All five jobs follow the same skeleton so operational tooling treats them uniformly:

  • IHostedService worker — single StartAsync that runs to completion, then calls _hostApplicationLifetime.StopApplication(). No HTTP listener.
  • Progress tracking via IJobProgressService — every job writes rows to [app].JobExecution with JobTypeId (4 = CurrencyImport, 6 = DuplicateDetection, etc.), trigger source, container-execution name, and success/failure state. The API exposes /JobExecutions so operators can see history and re-trigger via the admin UI.

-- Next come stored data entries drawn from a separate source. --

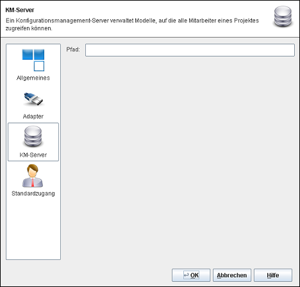Cancel with the Abbrechen button
Screen dimensions: 300x287
pos(232,275)
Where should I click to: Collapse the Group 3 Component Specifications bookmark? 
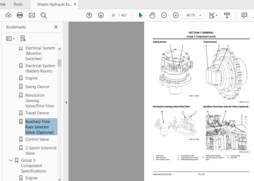[11, 160]
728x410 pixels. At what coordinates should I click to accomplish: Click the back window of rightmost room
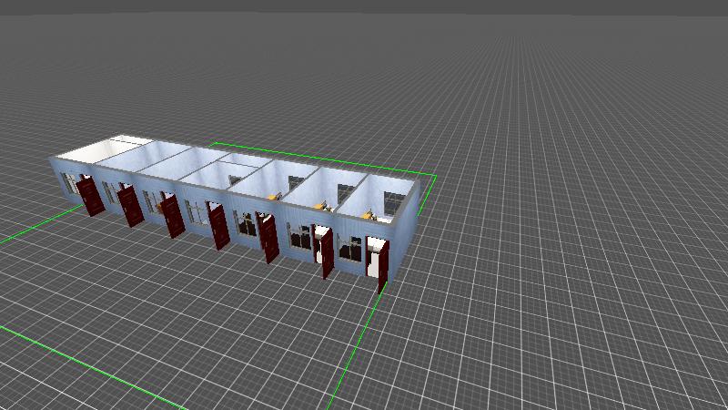[x=394, y=204]
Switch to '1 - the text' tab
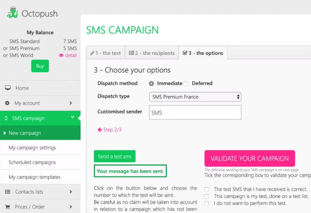Image resolution: width=311 pixels, height=213 pixels. 105,53
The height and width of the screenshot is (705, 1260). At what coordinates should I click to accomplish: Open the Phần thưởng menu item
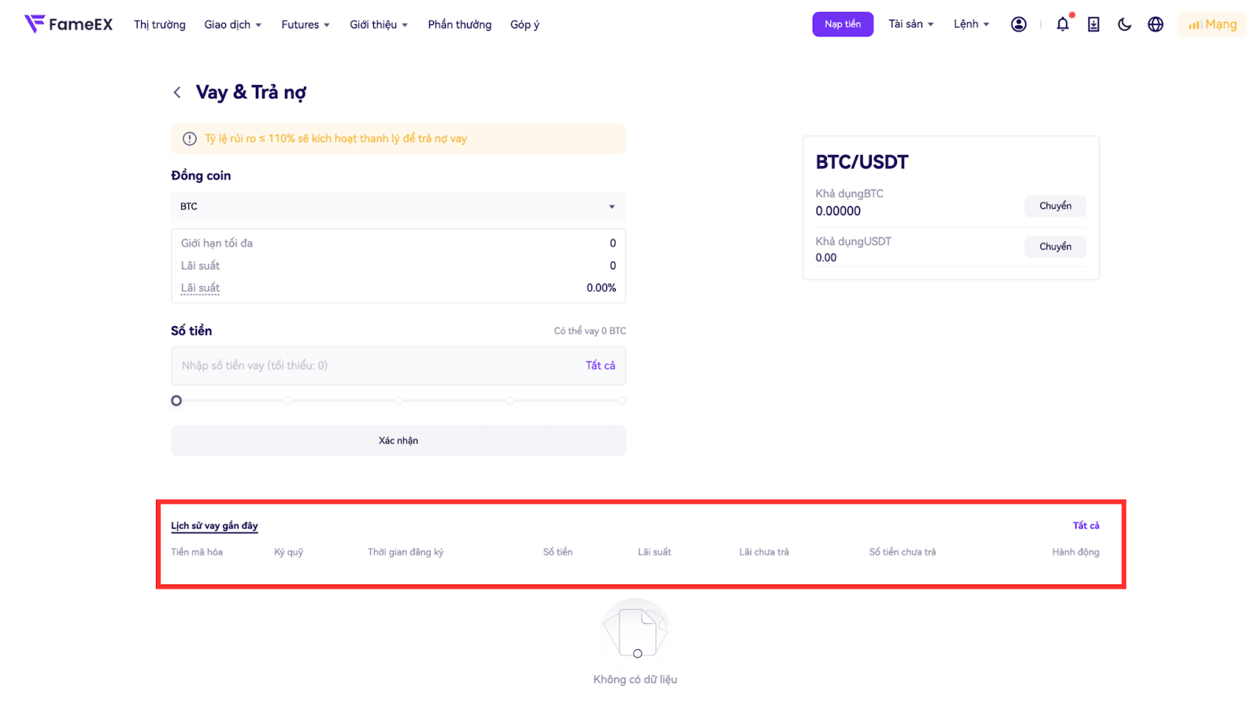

  • Env-var trigger metadataTRIGGER_TYPE (Manual / Scheduled / Event), JOB_EXECUTION_ID (for re-attach when the UI kicked the job off and wants its row pre-created), CONTAINER_APP_JOB_EXECUTION_NAME (Azure-assigned). Defaults cover the manual-invocation case.
  • Graceful cancellationOperationCanceledException is caught cleanly; the progress row is marked cancelled rather than errored. Jobs stopped mid-flight don’t poison the progress table.
  • Key Vault-backed connection strings — nothing is hardcoded; each job’s managed identity has Key Vault Secrets User on the environment’s vault.
  • 4-hour replicaTimeout — long enough for the largest historical run; shorter would cause a full rebuild to truncate.

Adding a new job means following the same shape: new folder under src/services/job/, new Bicep entry using aca_job.bicep, new managed identity + RBAC, new JobTypeId, new IJobProgressService registration. See the existing jobs as templates.